Atlas Üniversitesi Diş Hekimliği Fakültesi Dekanı Prof. Dr. Bülent Katiboğlu Covid-19 ile başlayan kapanmaların, acil vakalar dışında işlemlerin sekteye uğramasının diş ve diş eti problemlerini de arttırdığını söyledi.
Covid-19 virüsü diş ve diş etleri hastalıklarının artmasında doğrudan olduğu kadar, dolaylı olarak da etkin rol oynamaya başladı. Atlas Üniversitesi Diş Hekimliği Fakültesi Dekanı Prof. Dr. Bülent Katiboğlu, Covid-19 ile ilişkili olarak, çene kemiklerinde erime ve ani diş kayıplarının hastalık süreci ve sonrasında hızlı bir şekilde artış gösterdiği yönünde raporlar olduğunu söyledi. Ağız ve diş sağlığının, genel sağlığımızda önemli bir yer olduğunu söyleyen Prof. Dr.
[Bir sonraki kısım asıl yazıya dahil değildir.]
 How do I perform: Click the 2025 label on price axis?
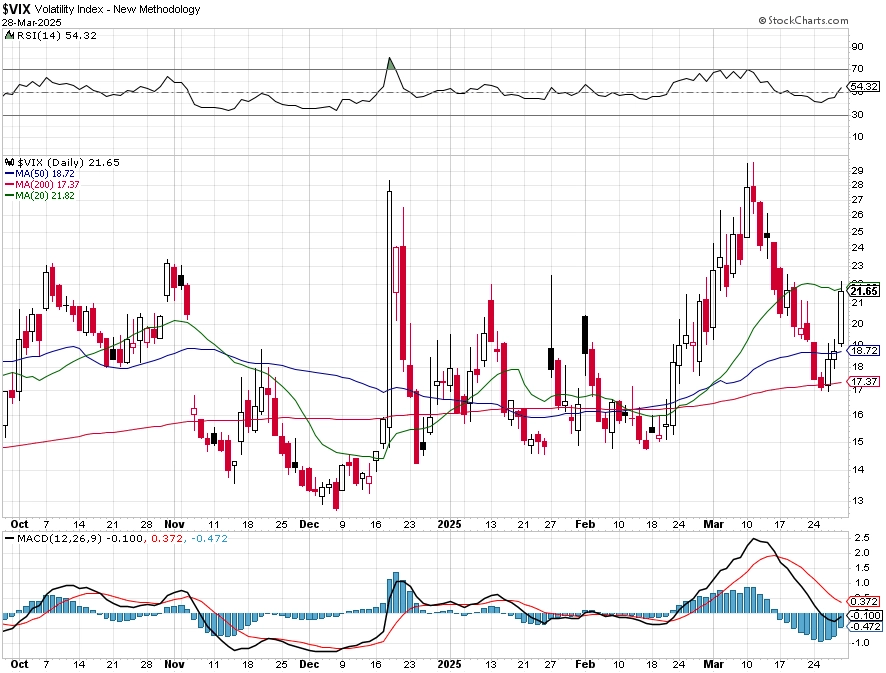450,524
Bülent Katiboğlu, günümüzde yaygın olarak görülen kalp ve romatizmal hastalıkların hatta kanser ve solunum hastalıklarının dahi ağız sağlığı ile ilişkili olduğunu söyledi.
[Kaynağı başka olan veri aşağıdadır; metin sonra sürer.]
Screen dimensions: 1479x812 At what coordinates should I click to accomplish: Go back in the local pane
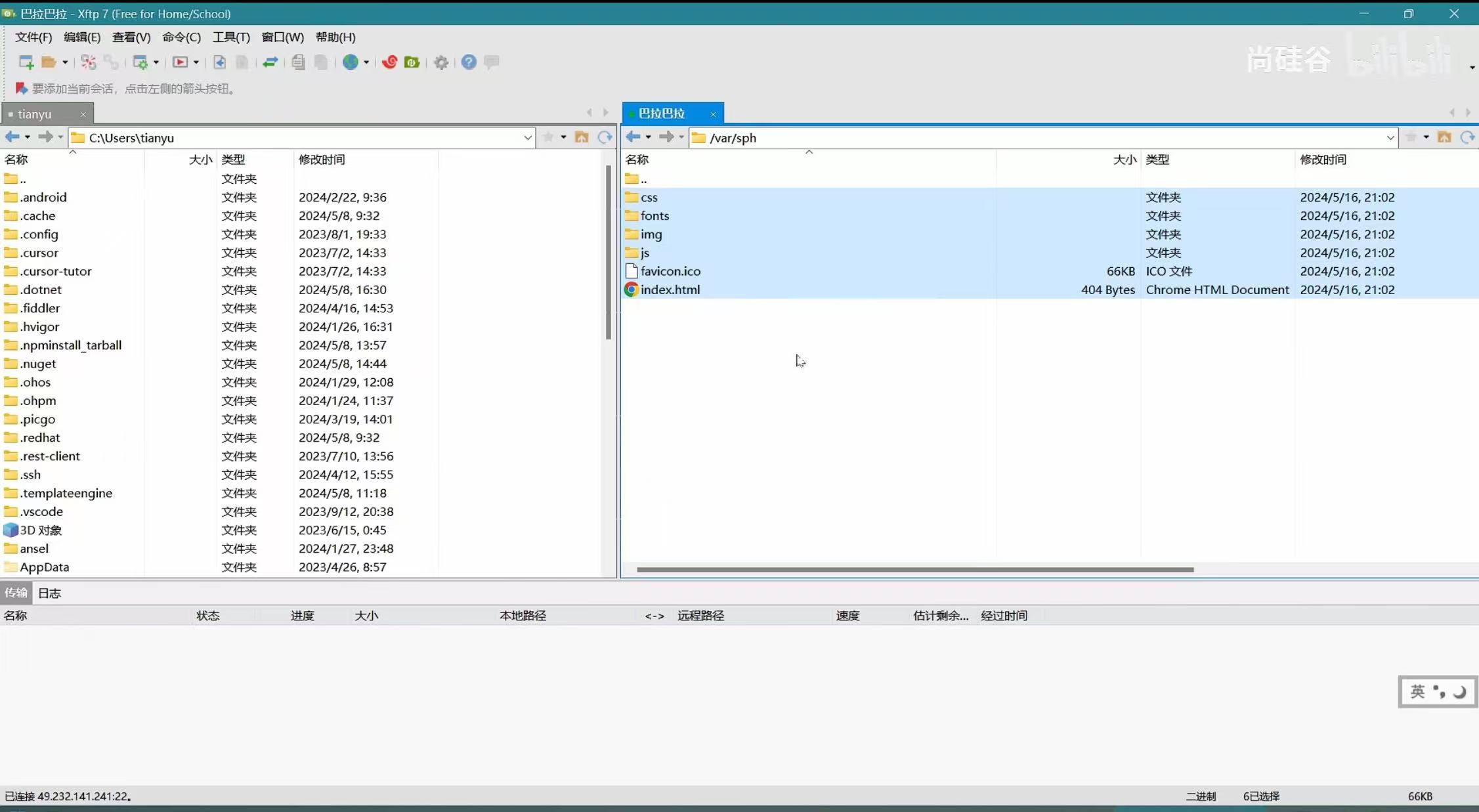(x=12, y=137)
COVİD 19’u Uzaklaştırmada Ağız ve Diş Bakımı Çok Önemli
Ülke olarak diş fırçası ve diş macunu kullanım oranının, Avrupa ülkeleri ortalamasının çok altında olduğunu söyleyen Prof. Dr. Bülent Katiboğlu, ağız ve dişeti sağlığının korunmasında diş fırçalamanın ve oral nazal antiseptik kullanmanın öneminin altını çizdi.
11 Mart 2020’de Dünya Sağlık Örgütü (DSÖ) tarafından SARS-CoV-2’nin pandemiye neden olduğu ilan edildikten sonra yaşanan süreçte, pandemiye bağlı hasta sayısının hızla arttığı dönemlerde tüm dünyada diş ve oral cerrahi kliniklerinin tedavi hizmetlerinin büyük ölçüde aksadığını ifade eden Prof. Dr. Katiboğlu, bu aksamanın diş hekimliği mesleğine sosyo-ekonomik açıdan vurduğu darbenin de büyük olduğunu söyledi.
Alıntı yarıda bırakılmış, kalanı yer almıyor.